However, try commenting out the line in directx.c :
object->visInfo = glXChooseVisual(object->display,
DefaultScreen(object->display), dblBuf);


This seems to work ok on some (my!) drivers, but I know others have had problem with it.

Basically, for this to work reliably, you have three choices :

- do a full rewrite of the Wine windowing code to be able to somehow
'recreate' on the fly an X Window with new parameters (in this case, a
better visual). This would help me also in the OpenGL code :-)


Yep - I take it that its not possible to replace the visual of an existing window? I knowledge of X programming is very low, and I dont understand how visuals and contexts all fit together. I've also started looking at some render to texture support Raphael added, and that uses PBuffers which seem to also magic contexts out of thin air. I have no idea how things are supposed to fit together, but I'll get there.

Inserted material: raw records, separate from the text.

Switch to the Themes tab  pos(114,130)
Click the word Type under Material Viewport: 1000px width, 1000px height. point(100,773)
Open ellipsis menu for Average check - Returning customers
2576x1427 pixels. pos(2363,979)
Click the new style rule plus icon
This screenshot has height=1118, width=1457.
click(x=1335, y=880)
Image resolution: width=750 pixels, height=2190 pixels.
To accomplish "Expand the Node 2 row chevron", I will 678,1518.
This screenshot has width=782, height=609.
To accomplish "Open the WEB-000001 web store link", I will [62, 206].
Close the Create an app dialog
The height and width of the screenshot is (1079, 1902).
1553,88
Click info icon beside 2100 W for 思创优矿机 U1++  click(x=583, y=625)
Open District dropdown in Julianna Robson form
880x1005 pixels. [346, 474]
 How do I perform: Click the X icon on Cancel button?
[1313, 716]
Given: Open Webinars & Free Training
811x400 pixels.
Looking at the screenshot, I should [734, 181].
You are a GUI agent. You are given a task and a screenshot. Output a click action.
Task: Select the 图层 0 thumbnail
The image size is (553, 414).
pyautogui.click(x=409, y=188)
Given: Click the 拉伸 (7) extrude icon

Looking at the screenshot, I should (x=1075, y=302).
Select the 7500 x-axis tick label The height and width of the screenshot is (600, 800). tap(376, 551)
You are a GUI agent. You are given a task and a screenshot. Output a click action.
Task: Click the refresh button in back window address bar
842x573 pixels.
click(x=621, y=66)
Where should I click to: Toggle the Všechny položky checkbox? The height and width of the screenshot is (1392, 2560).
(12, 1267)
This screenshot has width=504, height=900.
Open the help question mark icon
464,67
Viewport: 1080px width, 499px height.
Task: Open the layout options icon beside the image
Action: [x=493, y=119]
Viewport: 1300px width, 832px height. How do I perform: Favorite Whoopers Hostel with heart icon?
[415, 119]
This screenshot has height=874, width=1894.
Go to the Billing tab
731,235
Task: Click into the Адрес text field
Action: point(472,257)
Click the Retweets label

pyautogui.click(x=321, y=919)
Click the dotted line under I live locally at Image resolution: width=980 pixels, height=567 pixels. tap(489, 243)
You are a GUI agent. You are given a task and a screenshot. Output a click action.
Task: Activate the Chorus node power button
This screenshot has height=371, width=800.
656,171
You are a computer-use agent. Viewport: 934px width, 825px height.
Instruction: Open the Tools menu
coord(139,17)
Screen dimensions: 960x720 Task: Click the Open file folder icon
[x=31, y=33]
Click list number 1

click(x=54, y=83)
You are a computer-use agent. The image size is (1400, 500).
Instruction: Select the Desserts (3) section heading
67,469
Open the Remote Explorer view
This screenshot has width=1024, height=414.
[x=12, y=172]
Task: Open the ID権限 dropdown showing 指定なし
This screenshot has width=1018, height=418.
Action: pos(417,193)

- do as I did for the DesktopDoubleBuffered option, but more generic (by
adding stencil support to the already existing double buffering option).
Then people could add in their DLL overrides 'GTA.EXE => windows are
double buffered and stencilled'.


I dont like adding configuration options for things which should be transparent to the user. I'll have to look into this again in the future, but in the meantime I might put code to catch the X exception and cope with it. However, the window initialization, fullscreen and management code is the worst bit of the d3d8 code.

Incidentally, one thing that annoys me is full screen. Does the d3d < 7 code (or opengl code) do resolution switching, and do you have a pointer to how it occurs. At the moment 'fullscreen' is an undecorated window on the desktop, keeping the desktop window at the resolution it is already at.